AMG noted that (and she's, as far as I can tell, 'pro-choice' in Americn parlance), and she finds this appalling, there are people filing 'wrongful birth' suits against people who failed to detect and warn them of birth defects they would have had aboritons to avoid.

It's your child, not a potential employee. If you think you can abort potential problems, watch out: schizophrenia often fails to manifest itself until the freshman year of college or similar trauma. My brother rolled an SUV at 35 while not taking his meds (again) for bipolar disorder, resulting in his being in a rest home on a feeding tube.
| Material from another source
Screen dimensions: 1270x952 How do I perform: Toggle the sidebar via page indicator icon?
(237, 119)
His mother is retired, but he's still her son.

Don't lsiten to Jay, have as many kids as you want, but know this: no matter how old they are, they're still your kid. You will still want to look after their interests. They'll have to go to great lengths to avoid this. Change names, countries, etc., and they'll still be you're kid. If child or parent is determined, a divorce of sorts is possible past 18 years but dont' fucking count on it.

In the meantime if you get married and have kids, if your kid has some extra challenges to bring to the game, don't kid yourself. Maintaining two households is more expensive and more stressful for all concerned.
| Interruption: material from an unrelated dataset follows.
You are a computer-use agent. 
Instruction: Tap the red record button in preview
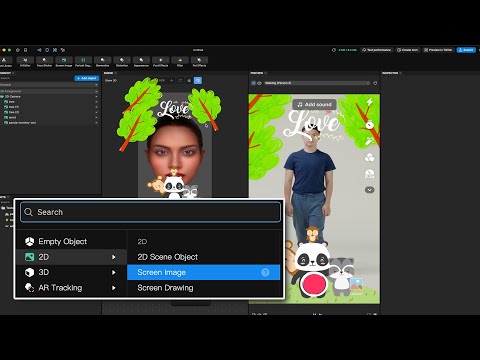pos(314,284)
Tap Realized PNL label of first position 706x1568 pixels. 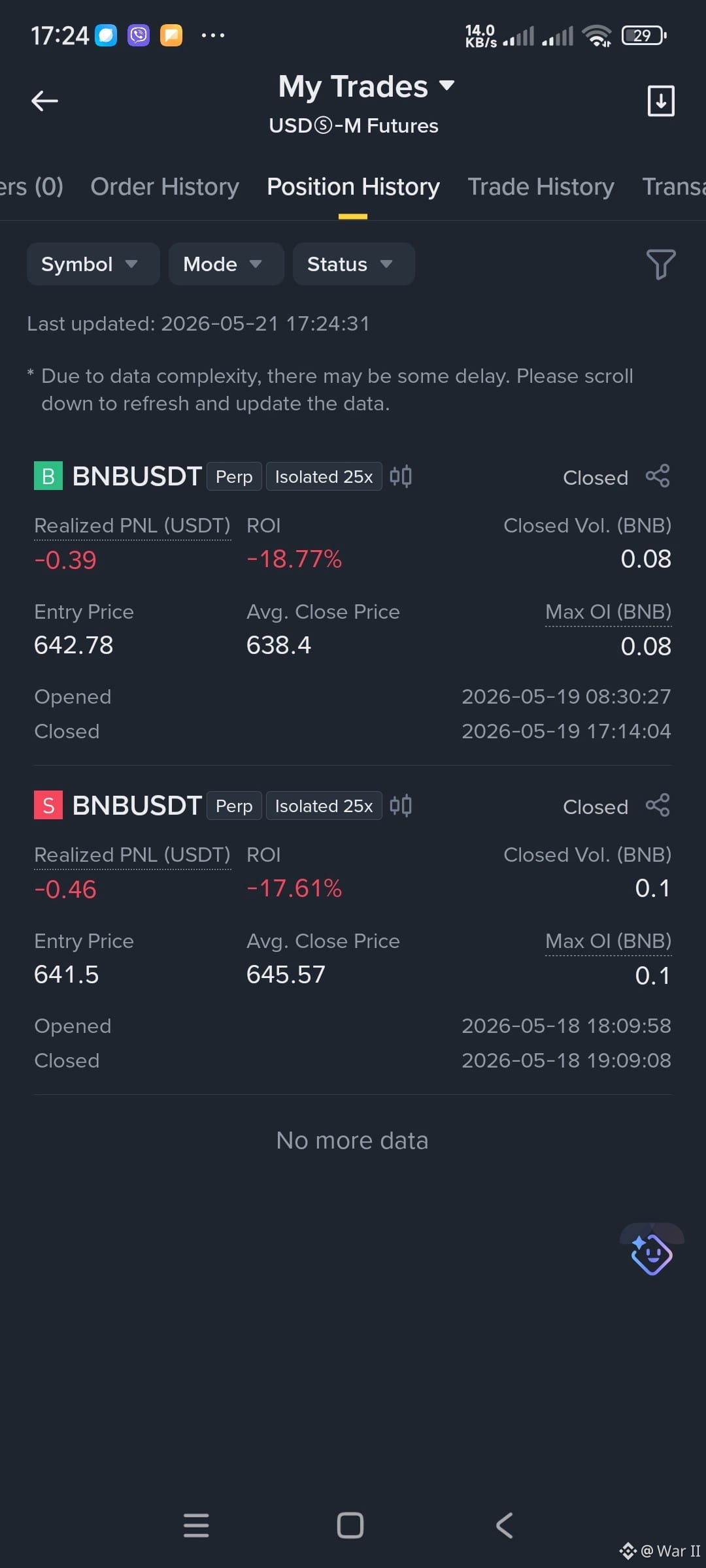pos(132,525)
Which gets to the heart of 'The Curious Incident,' because as flawed as the Dad is, he at least understands that there is both no running away from Christopher's problems nor any benefit to pretending to run away. Both parents are flawed, but who's weren't?

2 comments:

j_ay said...

Don't lsiten to Jay, have as many kids as you want,

While I may jest that people should lay off the breeding, I am not trying to create some new law that states people can’t pop ‘em out. (hmmm…).
You, sir, are that one that rallies against abortion, which means you want people that have kids that they *don’t* want.
Pretty sinister, methinks.

Thanks for some of the comparisons to fiction with some Mo stories. It’s utterly fascinating to me and one of these days I’ll get around to some of these books you’ve mentioned in the past.

Fancy Dirt said...

I love Mo's thinking process with the velcro picture schedule. She sounds very bright!
I need one of those, for me. I could put up my ideal day and tell myself that because it's on the schedule, it will have to happen.
Savant has said that he could easily fall in love with an autistic girl, because he likes literal thinking and speaking. I don't include links, and this one will "out" Savant's true identity,(but Rock, Frau & Mo Lobster are special cases, and it will be in your blog's comments, not mine) but the newspaper article is about the current object of his infatuation and has pictures of both of them. She is an amazingly beautiful girl who was born with learning disabilities, and dyspraxia which I had never heard of until I met her and her mother.

http://www.tennessean.com/apps/pbcs.dll/article?AID=2005510170313

They are amazing people who met my son when he was in a very bad place, mentally, and saw the person behind the disorder.

Also I wanted to tell you that Savant began smoking on his first stay in the mental hospital. He didn't know he didn't smoke, so when they would announce that it was time to go into the courtyard to smoke, he'd get into line.